Quelques imbéciles se retournent, me considèrent à peine une demi-seconde avant de reprendre leurs déhanchements ridicules. Bon sang, je veux rentrer chez moi...

— Viens, je vais t'aider à sortir et j'appellerai un taxi.

— Je suis désolée, soufflé-je en prenant appui sur elle. Je ne voulais pas gâcher ta soirée.

— Ne t'inquiète pas pour ça. Allons-y.

Une fois à l'extérieur, je respire à plein poumon l'air frais de cette nuit étoilée. Je n'ai jamais été si soulagée de retrouver le calme, le silence ; l'apaisement. Cependant, ça tourne encore un peu. Et ma cheville commence à gonfler et à prendre une teinte violacée qui n'annonce rien de bon.

— Salut. Je te réveille ? s'enquiert mon amie, son téléphone à l'oreille. Non moi ça va, mais Léah est tombée et... Quoi ? T'es sûr ? OK, on t'attend. Merci.

— Ce n'était pas un taxi, ça.

— Non. C'était Jo, m'avoue-t-elle timidement. Je voulais qu'il vienne voir l'ampleur des dégâts. Si on doit aller aux urgences, autant y aller avec un docteur !

— Quoi ? T'as appelé mon boss en pleine nuit pour qu'il vienne nous chercher ? Oh bordel !

Elle sourit. Dans la pénombre, je crois apercevoir ses joues se colorer d'un rouge pivoine, ce qui me fait tiquer un instant. Se passerait-il quelque chose entre eux ? Non... Mmh. Il est quand même très dévoué, le petit Jo. Peut-être trop, même. Ou alors je me fais des idées.
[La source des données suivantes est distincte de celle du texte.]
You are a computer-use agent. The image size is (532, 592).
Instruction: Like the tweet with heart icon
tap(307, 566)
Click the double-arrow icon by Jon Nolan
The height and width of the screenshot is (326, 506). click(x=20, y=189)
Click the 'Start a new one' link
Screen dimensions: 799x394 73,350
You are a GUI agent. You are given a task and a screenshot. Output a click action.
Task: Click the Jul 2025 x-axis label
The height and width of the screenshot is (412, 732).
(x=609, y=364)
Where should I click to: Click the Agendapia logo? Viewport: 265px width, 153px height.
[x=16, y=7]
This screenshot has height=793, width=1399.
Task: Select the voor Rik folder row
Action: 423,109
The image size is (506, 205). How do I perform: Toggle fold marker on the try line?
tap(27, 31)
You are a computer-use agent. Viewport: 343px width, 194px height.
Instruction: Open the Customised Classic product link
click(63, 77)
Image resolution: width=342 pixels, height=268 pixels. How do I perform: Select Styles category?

Elle reprend avant de me laisser le temps de la questionner :

— C'est mon... ami avant d'être ton patron, précise-t-elle en hésitant sur le mot « ami ». T'en fais pas, il est cool !

— Il est cool, mais il va nous voir dans un état lamentable, ris-je, malgré moi. Tu crois qu'il va apprécier ?

— Bah, c'est pas grave. On va juste lui faire un grand sourire pour qu'il nous pardonne. Il est trop gentil Jo, ajoute-t-elle d'une voix nasillarde, la mine songeuse.

Elle me tient plus fermement lorsque j'entreprends de retirer mes chaussures. J'ai trop mal ; l'équilibre sera sans doute plus simple à garder si je suis à plat. À présent dans de meilleures dispositions, je laisse ma curiosité prendre le dessus et pars à la pêche aux informations.

Elle me cache un truc, j'en suis sûre.

— Trop gentil ou trop amoureux de toi ? Parce que je sais pas si tu l'as remarqué, mais il se laisse mener à la baguette.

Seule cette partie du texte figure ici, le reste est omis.